Pain left by 1911 Llanelli riots still felt by families

Huw Edwards
Image caption Huw Edwards says the events of August 1911 changed Llanelli's history

Every so often, an opportunity comes along to work on a project that strikes a personal chord.

This summer I have spent time in my home patch, Llanelli, investigating one of the most painful episodes in the town's history: the riots of 1911.

In a special documentary for BBC Wales called Fire in the West, I examine the events that led to loss of life and an explosion of violence in that long, stifling summer of 1911.

This has become one of the forgotten industrial conflicts of the past century. So as we mark its centenary, I am hoping to set the record straight and remind people of the terrible events which so scarred our town. The pain is still felt by some families today, as I discovered.

Image caption Crowds at Llanelli station in August 1911

It's the first documentary I've ever made about the place where I grew up, a town whose heritage and community spirit fill me with pride.

The background to the story is compelling: a tale of abject poverty among rail workers, combined with unrelenting abuse, lead to confrontation with the millitary, loss of life, and significant rioting and looting.

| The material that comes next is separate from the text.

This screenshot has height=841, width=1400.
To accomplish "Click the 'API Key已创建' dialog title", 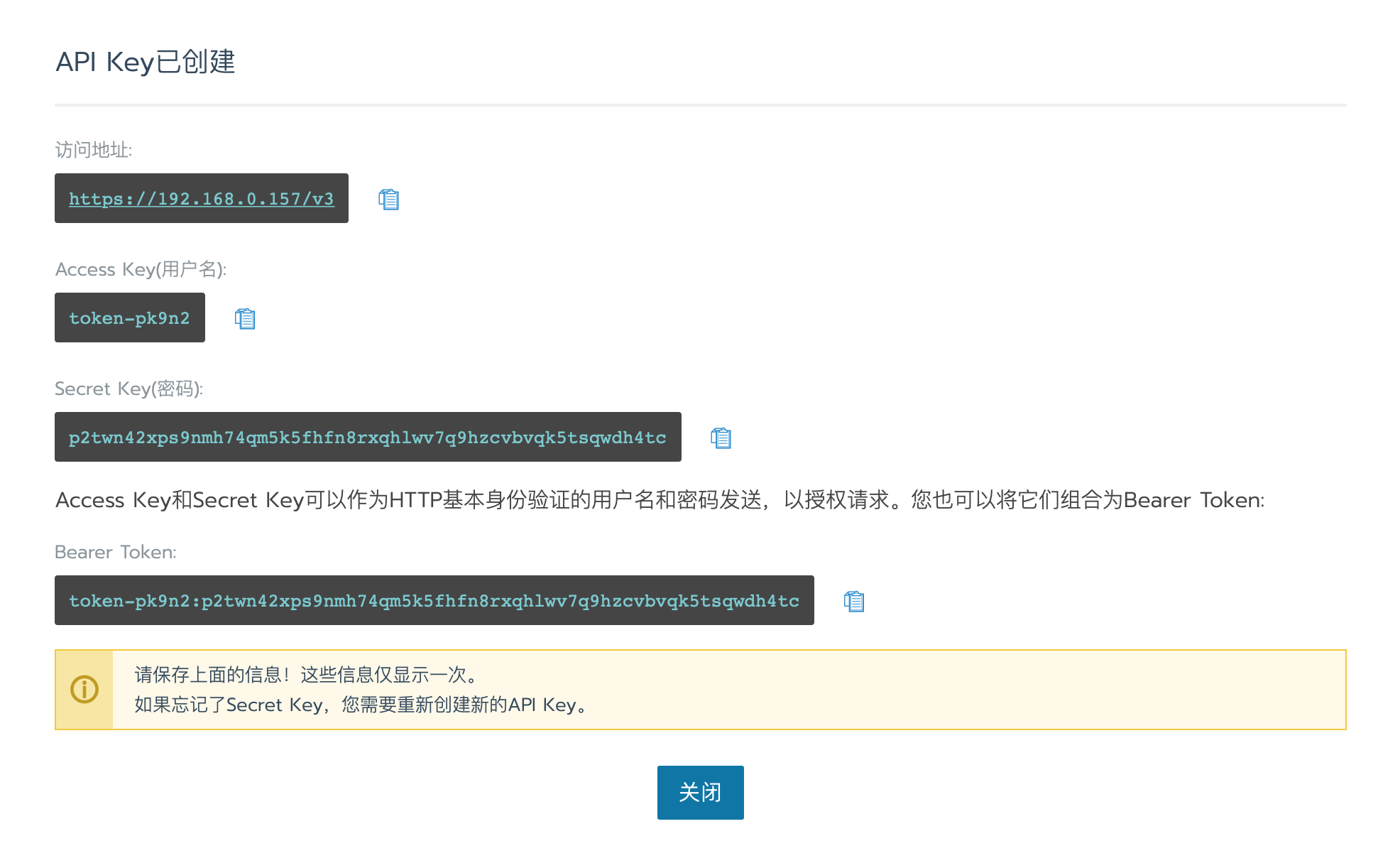I will point(145,62).
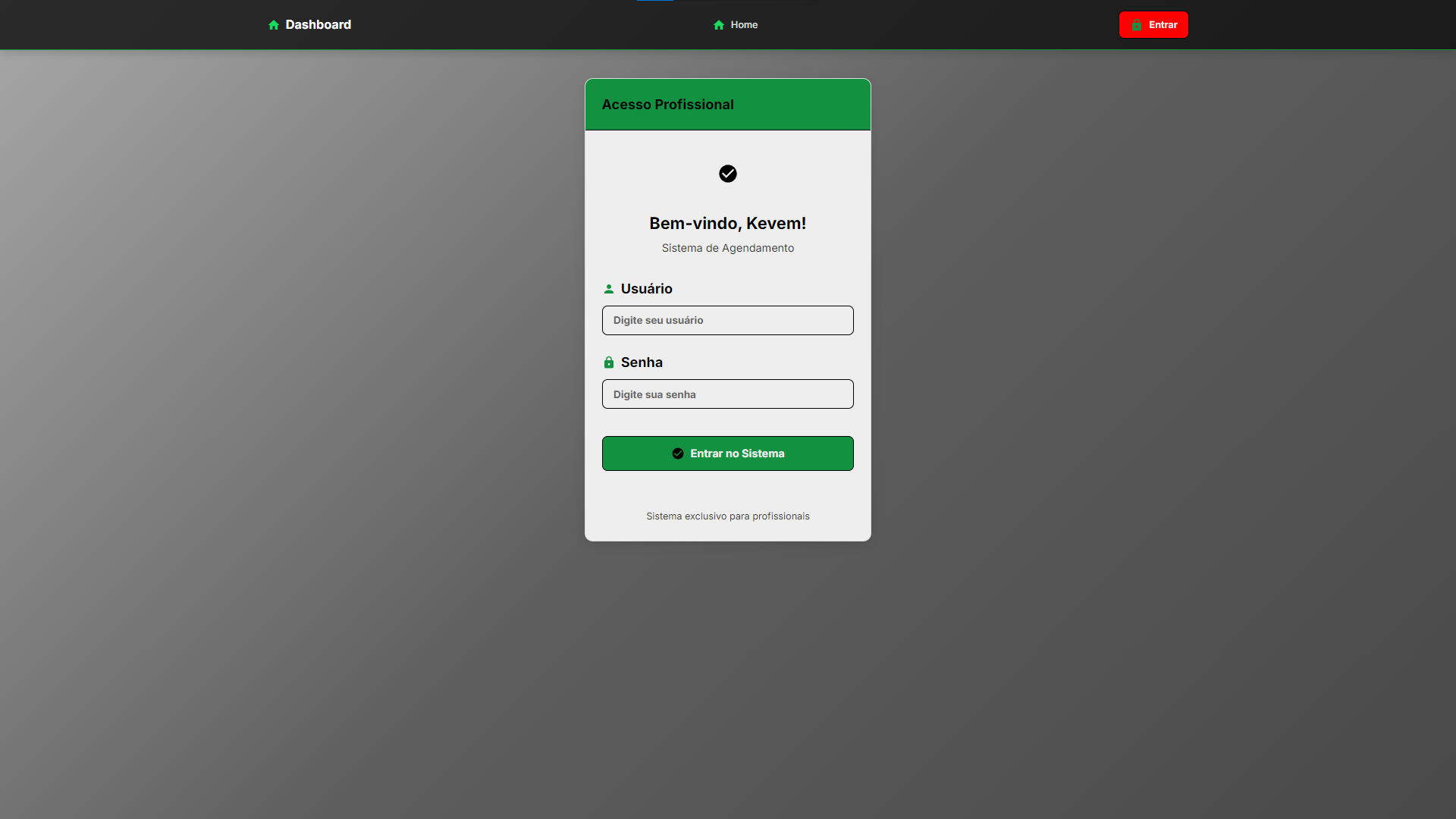This screenshot has height=819, width=1456.
Task: Select the green user icon beside Usuário
Action: (x=609, y=288)
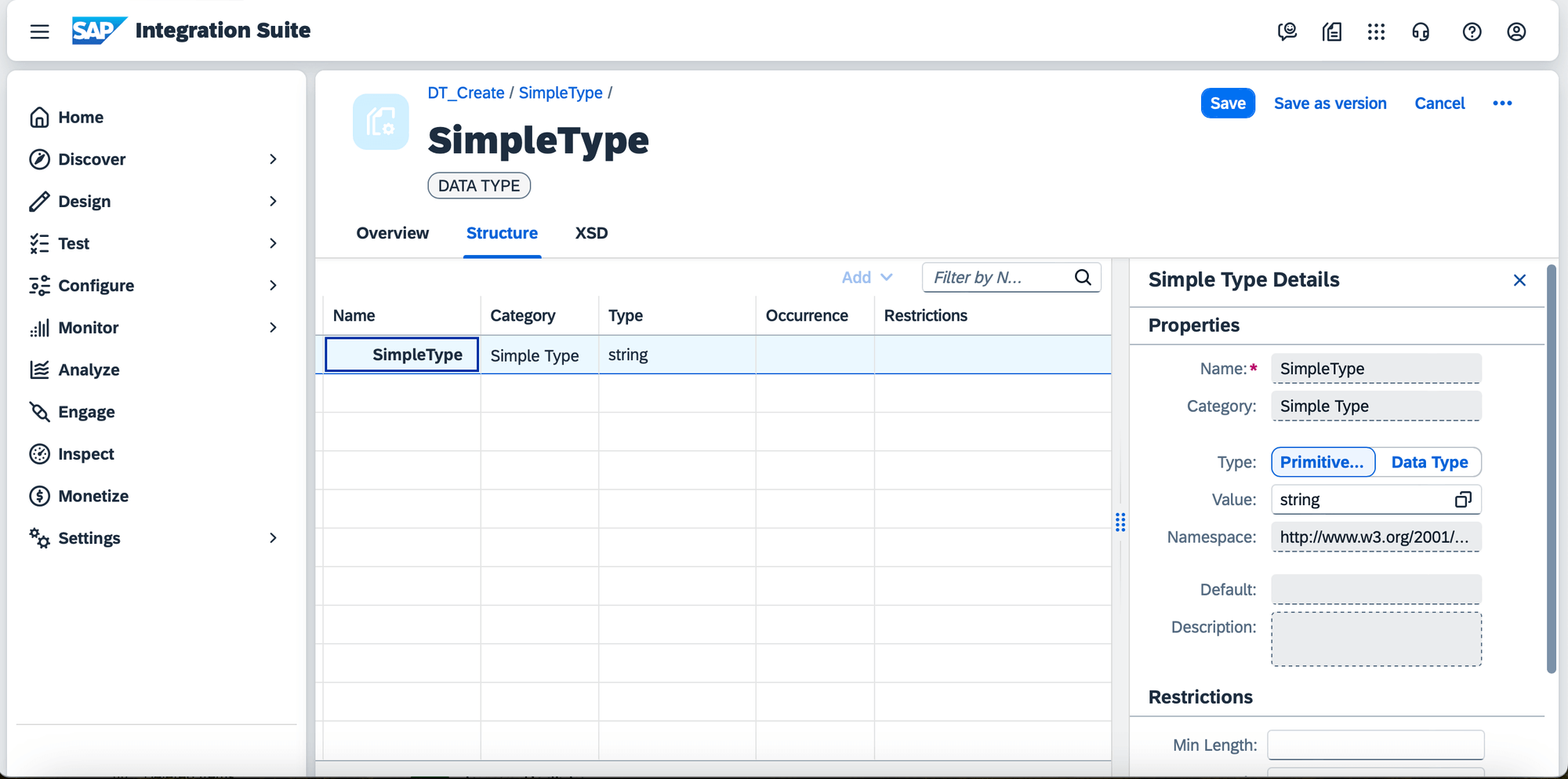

It all takes place over one fateful weekend in August 1911.

That summer was the hottest on record. The explosive heat no doubt increased tensions and tested everyone's patience.

In a few days of tragic events and industrial turmoil, two unarmed men were killed by the military - locals claim they were murdered - and another four lost their lives accidentally. Dozens were injured, as trains, wagons, shops and goods were destroyed in the riots and their aftermath.

Inspired and outraged by these events - and by the pitiful poverty of rail workers - children at the town's Bigyn School mounted their own protest, and boycotted lessons. Their protest was copied by many other pupils throughout Britain.

The killings - and the riots - changed the course of the town's history. Its reputation and character were deeply affected. The centenary provides a valuable opportunity to set the record straight, and for Llanelli to come to terms with an episode many have chosen to ignore.

The innocent victims of the Llanelli riots must not be forgotten. Some of the affected families have chosen to observe a strict silence on what happened, even expressing a sense of shame.

One hundred years on, it is clear to me that there is no shame at all in being part of this story. The working class of Llanelli confronted the might of the state, and innocent people lost their lives. Let's remember those victims and honour their memory.

It's never too late.

Llanelli Riots - Fire In The West, presented by Huw Edwards, is shown on Tuesday 16 August on BBC One Wales at 22:35 BST.